Emy Luna
Se me antoja que el hombre nunca está satisfecho de lo que es. Cuando somos pequeños, la infancia, con la inocencia que la caracteriza, aleja de nosotros todo lo que no sean risas y juegos. Durante la juventud, es su propia insolencia, presidida siempre por la urgencia, la que ignora todo aquello que no sea el aquí y ahora. Bendito Carpe Diem. Es únicamente cuando llegamos a la edad adulta que necesitamos pararnos y cuestionarnos determinadas cosas. Ser mayores implica necesariamente cargar con el peso de la responsabilidad, la seriedad y el sentido del deber. Es entonces cuando se supone que hemos de tener tiempo para descifrar todas esos rincones de nuestra vida que hasta ahora habían permanecido ocultos a la vez que adoptamos patrones de conducta que, si bien son coherentes con nuestra edad, no siempre nos agradan.

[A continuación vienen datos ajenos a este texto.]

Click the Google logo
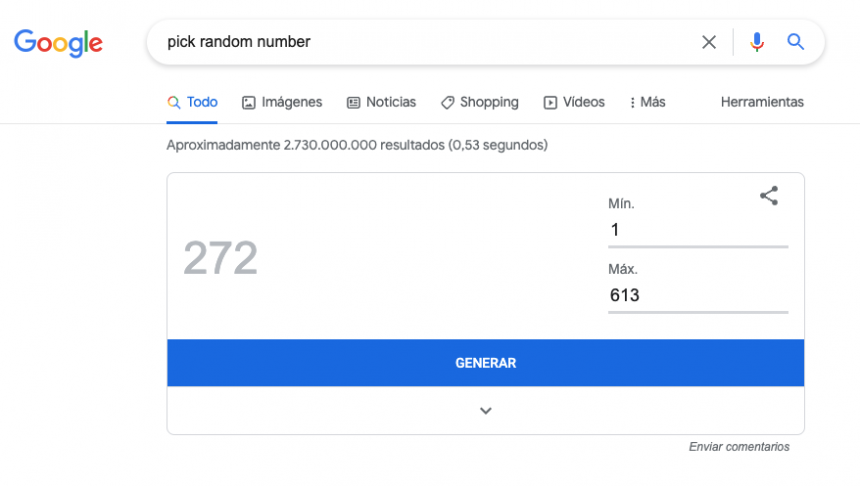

Con sorpresa, vemos que el tiempo ha corrido demasiado y pensamos que quizás los años solo pasaron sobre nuestras vidas para bordar canas en nuestras sienes y dejarnos la piel como un acordeón, pero dejó intacta la caja de cristal donde guardamos los restos de nuestra infancia y juventud. A veces, nos cansamos de tener que llevar sobre nuestras doloridas espaldas el peso de la madurez cuando en algunos momentos no somos tan maduros o, simplemente, no nos apetece serlo. Por ser mayores, se nos supone que somos perfectos, ordenados, equilibrados... y nos da vergüenza confesar que somos desordenados y que la presencia de los niños pequeños en casa servían para justificar nuestro propio desorden. Que somos caóticos y que hay días que nos quedaríamos en la cama moviendo únicamente el dedo índice para cambiar de canal o de pagina web. Que algunos domingos comería únicamente chocolates, que tiraría los
envoltorios al suelo y metería el pijama debajo de la cama de una patada y dejaría el lavabo lleno de restos de pasta de dientes. Que me gustaría tocar el timbre del vecino y salir corriendo. Que echo de menos bajar la escalera de tres en tres y salir a todo trapo en patines. Que bajaría a cien por hora la calle Trafalgar hasta llegar al paseo nuevo y me tiraría de cabeza a ese remanso de mar que en las tardes de verano nos incita a sumergirnos en sus aguas. Y es que, a pesar de los años, mantenemos en secreto algunas de nuestras manías infantiles. Como que soy capaz de bajar los escalones y subirlos de nuevo si no he terminado con el pie derecho, que repito mentalmente determinadas palabras si al contabilizar sus letras no me dan numero par. Que me horroriza el barça aunque no entienda ni una palabra de fútbol. Que muero por mi color preferido. Que aborrezco las comedias aunque me muera de risa con alguna de ellas. En fin: que una cosa es ser mayor y otra muy distinta es resignarse a ser seria y aburrida. Reivindico con toda mi alma el derecho a ser, al menos de vez en cuando, niña de nuevo.